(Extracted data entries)

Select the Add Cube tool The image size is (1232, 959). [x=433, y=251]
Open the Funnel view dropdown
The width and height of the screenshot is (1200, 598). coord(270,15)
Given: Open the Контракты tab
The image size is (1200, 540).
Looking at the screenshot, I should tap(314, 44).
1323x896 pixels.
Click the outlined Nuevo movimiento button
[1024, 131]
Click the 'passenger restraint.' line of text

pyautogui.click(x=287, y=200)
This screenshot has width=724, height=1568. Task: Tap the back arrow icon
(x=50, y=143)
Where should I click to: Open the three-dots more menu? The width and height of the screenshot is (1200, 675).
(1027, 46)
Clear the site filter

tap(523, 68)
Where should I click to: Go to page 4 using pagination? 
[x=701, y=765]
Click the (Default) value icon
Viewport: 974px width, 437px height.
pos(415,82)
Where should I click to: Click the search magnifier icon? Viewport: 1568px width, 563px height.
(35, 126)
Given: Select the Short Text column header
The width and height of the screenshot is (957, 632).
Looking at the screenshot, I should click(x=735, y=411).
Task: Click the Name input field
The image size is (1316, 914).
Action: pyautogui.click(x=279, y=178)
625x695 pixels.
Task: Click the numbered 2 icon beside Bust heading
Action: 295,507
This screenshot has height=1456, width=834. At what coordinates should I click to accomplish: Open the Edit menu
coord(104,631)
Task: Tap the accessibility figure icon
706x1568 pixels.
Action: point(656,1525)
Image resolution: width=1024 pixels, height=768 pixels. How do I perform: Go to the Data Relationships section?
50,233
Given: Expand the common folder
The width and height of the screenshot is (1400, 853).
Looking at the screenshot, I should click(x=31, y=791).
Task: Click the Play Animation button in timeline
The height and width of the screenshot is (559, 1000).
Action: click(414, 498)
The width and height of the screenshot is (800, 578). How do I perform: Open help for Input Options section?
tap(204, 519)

» WRITTEN PROBLEM: Reproduce every line of the material above without changing anything.

» TASK OUTPUT:
Select the Add Cube tool The image size is (1232, 959). [x=433, y=251]
Open the Funnel view dropdown
The width and height of the screenshot is (1200, 598). coord(270,15)
Given: Open the Контракты tab
The image size is (1200, 540).
Looking at the screenshot, I should tap(314, 44).
1323x896 pixels.
Click the outlined Nuevo movimiento button
[1024, 131]
Click the 'passenger restraint.' line of text

pyautogui.click(x=287, y=200)
This screenshot has width=724, height=1568. Task: Tap the back arrow icon
(x=50, y=143)
Where should I click to: Open the three-dots more menu? The width and height of the screenshot is (1200, 675).
(1027, 46)
Clear the site filter

tap(523, 68)
Where should I click to: Go to page 4 using pagination? 
[x=701, y=765]
Click the (Default) value icon
Viewport: 974px width, 437px height.
pos(415,82)
Where should I click to: Click the search magnifier icon? Viewport: 1568px width, 563px height.
(35, 126)
Given: Select the Short Text column header
The width and height of the screenshot is (957, 632).
Looking at the screenshot, I should click(x=735, y=411).
Task: Click the Name input field
The image size is (1316, 914).
Action: pyautogui.click(x=279, y=178)
625x695 pixels.
Task: Click the numbered 2 icon beside Bust heading
Action: 295,507
This screenshot has height=1456, width=834. At what coordinates should I click to accomplish: Open the Edit menu
coord(104,631)
Task: Tap the accessibility figure icon
706x1568 pixels.
Action: point(656,1525)
Image resolution: width=1024 pixels, height=768 pixels. How do I perform: Go to the Data Relationships section?
50,233
Given: Expand the common folder
The width and height of the screenshot is (1400, 853).
Looking at the screenshot, I should click(x=31, y=791).
Task: Click the Play Animation button in timeline
The height and width of the screenshot is (559, 1000).
Action: click(414, 498)
The width and height of the screenshot is (800, 578). How do I perform: Open help for Input Options section?
tap(204, 519)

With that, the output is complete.